Rebecca Thomas: If all goes well, how soon could this go to market and become a viable treatment for people with melanoma?

Dr. Jeff Yorio: You know, the trial itself will probably take 1 to 2 years to fully occur across the world. And then we have to wait for some results to really come in. And so I'd anticipate probably this is something that's available to everybody, potentially in 2 to 3 years if it goes well.  
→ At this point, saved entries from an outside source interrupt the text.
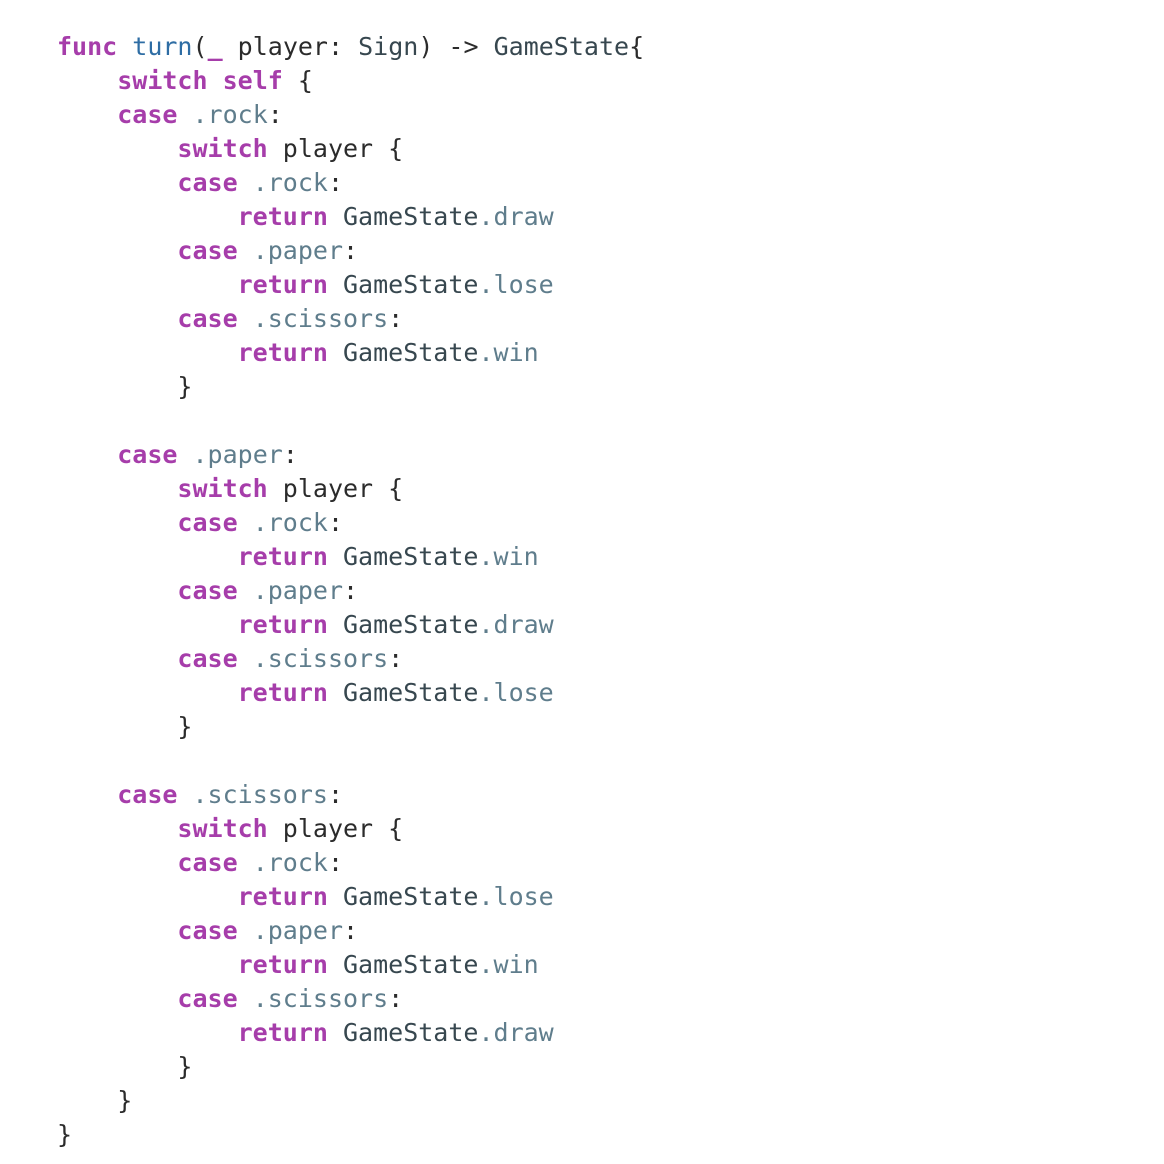  What do you see at coordinates (582, 965) in the screenshot?
I see `code-line: return GameState.win` at bounding box center [582, 965].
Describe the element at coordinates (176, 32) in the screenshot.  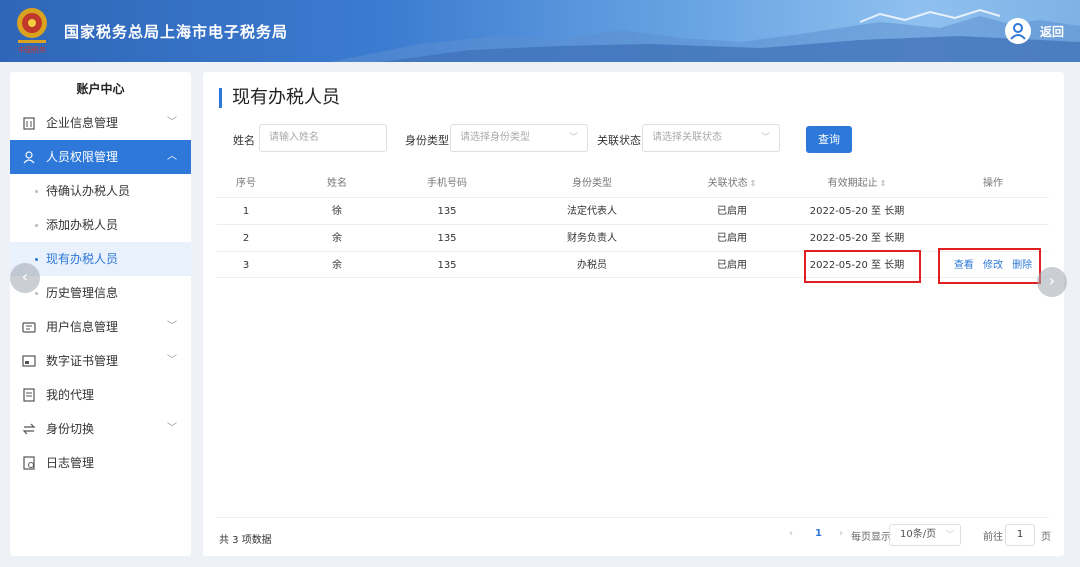
I see `site-title: 国家税务总局上海市电子税务局` at that location.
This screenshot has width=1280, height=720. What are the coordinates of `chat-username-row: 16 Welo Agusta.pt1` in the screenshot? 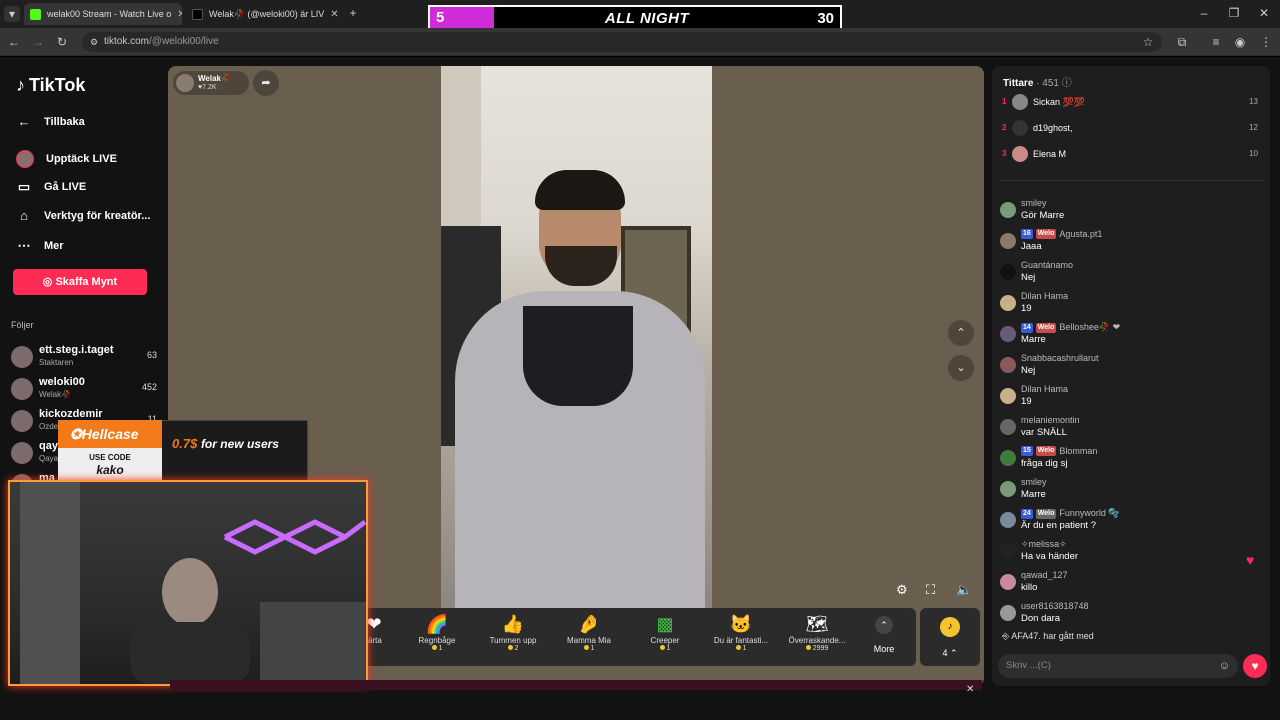 It's located at (1062, 234).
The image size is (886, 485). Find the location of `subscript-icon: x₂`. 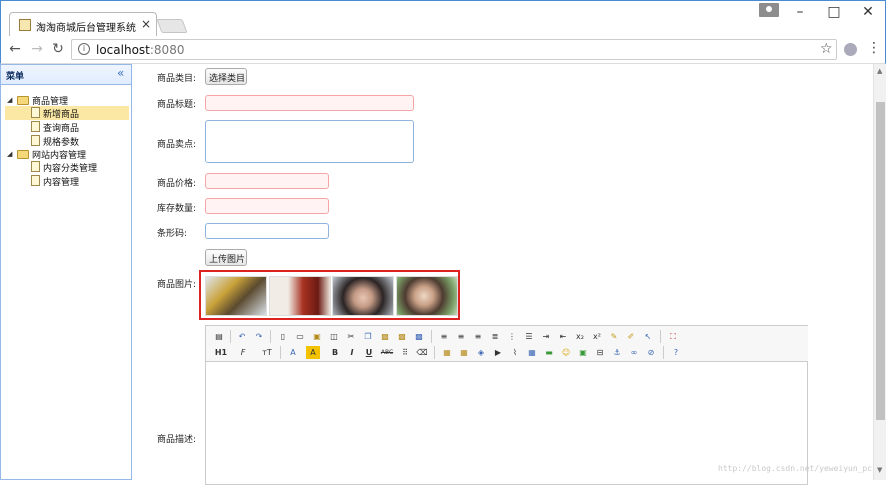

Rebecca Thomas: Once again, who is eligible for this trial, and how can they sign up?

Dr. Jeff Yorio: So these are going to be patients that are at high risk stage two, stage three, or stage four melanoma that has been completely removed by surgery. And then patients that have just had their surgery. So we'd like to start them on this type of treatment within about three months of surgery.  

Rebecca Thomas: Dr. Yorio with Texas Oncology-Austin Central, thanks for sharing your time and expertise with us tonight.